Knight of Cups: 2015 Terrence Malick
Initial Pre-Review
This is my Facebook post of Mar. 9th:
I believe that A.A. Doud of the A.V. Club's analysis is very observant and right on in many ways.
An extensive analysis is exactly the antithesis, however, of what a film like Malick's is really about. The reason he has so broken with stereotype and worked his against-the-odds filmmaking style, and repetitively, is for 2 main reasons (and I'm sure there are more if we look further, but 2 main reasons in any case). 1) Like a great master painter, and I just viewed Pollack a few weeks ago, and that fits this perfectly, to repeat a formula that works and to refine it would be the goal and 2)the style perfectly breaks the expectations we have, yes, and if one allows oneself to be "taken" by the film's direction, which is indeed meditative and dreamlike, then you'll find that the "narrative" is held within that structure - in other words, like a great painting, there is a reason for it being great that is not necessarily borne out of expectation, but a naturalism that makes it great, and it has to be taken as a WHOLE and not pieces, which is why narrative structure indeed cannot be applied here. Like that sentence for instance. Technically it still works, even though there is no stopping place.

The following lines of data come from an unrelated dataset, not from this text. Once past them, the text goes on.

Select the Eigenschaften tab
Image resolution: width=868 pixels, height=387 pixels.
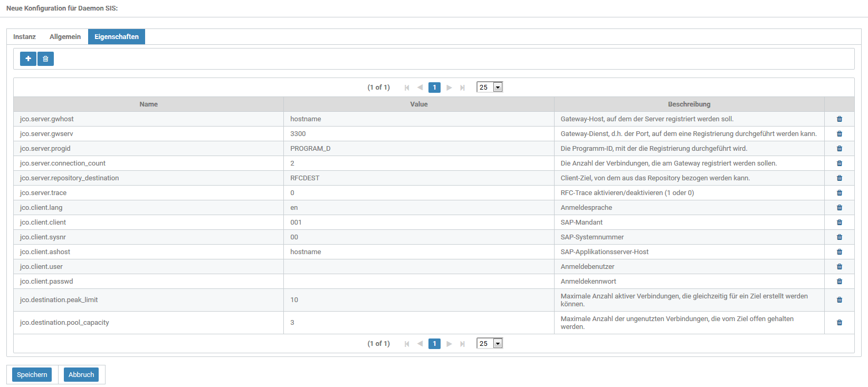coord(116,37)
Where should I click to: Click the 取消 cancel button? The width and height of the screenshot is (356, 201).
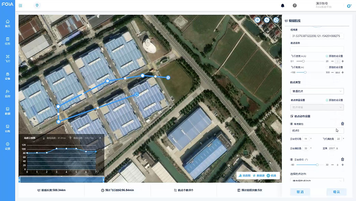(300, 192)
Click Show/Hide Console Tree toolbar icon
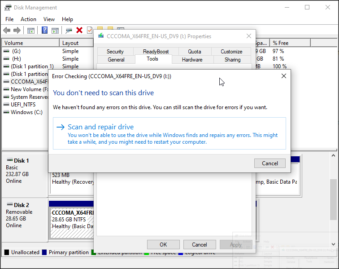Viewport: 339px width, 269px height. click(x=31, y=30)
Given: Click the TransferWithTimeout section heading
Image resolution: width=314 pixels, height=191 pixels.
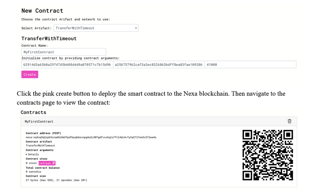Looking at the screenshot, I should pos(49,39).
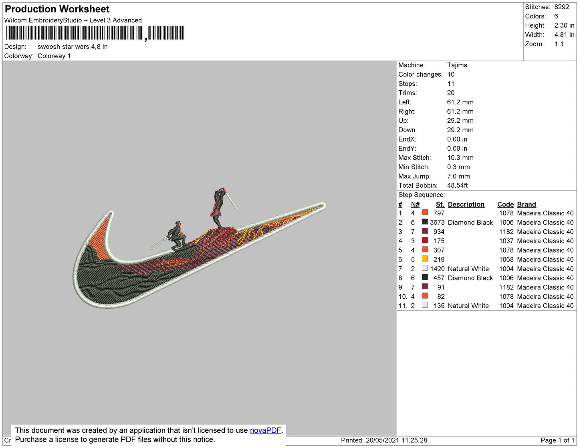579x448 pixels.
Task: Click the Description column header
Action: [x=466, y=204]
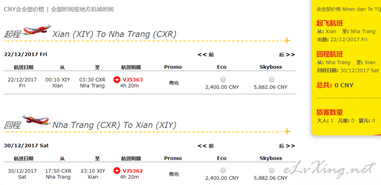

Pollack's later works were great precisely because he found a freedom from the restraints of the edge of the canvas, and the edge of the "known" and began to allow his free association to combine with his full acknowledgement of his craft. As it applies to Malick, in The New World for instance, there is a definite progression of plot, as we know the story to have it's own plot in any case, but with Malick the PLOT is not the objective, it is the TELLING that makes it come alive, a story we're already familiar with. Just one example from that film: the great English gardens in the end with their flawless landscaping, and there is Pocahontas dressed to the nines in her tight fitting shoes, corset, hair done up in a bun, etc. The visual alone is all that needs to be said, especially when Malick places the Native American escort over and against that landscape in his near-native getup, as anachronous and disturbing almost as an elephant defecating at a ladies tea.
I'm supposing that you'll have to put me in the "faithful" lot, because I'm seeing into that structure, possibly a bit easier than the average moviegoer, not out of a sense of "film snobbery" or superiority, but because I've spent over 30 years of consistent film study and analysis, starting with my revelatory film school experience in the late '80s. I drop very easily into the Malick spell, and without reservation am a fan. And I haven't even SEEN this film yet. I'm only responding to this review. I'm very likely to write a follow up to this after I've been able to catch it near my culturally and geographically estranged location. The nearest even this Friday, after a week of it being out, is still a 3 hour drive.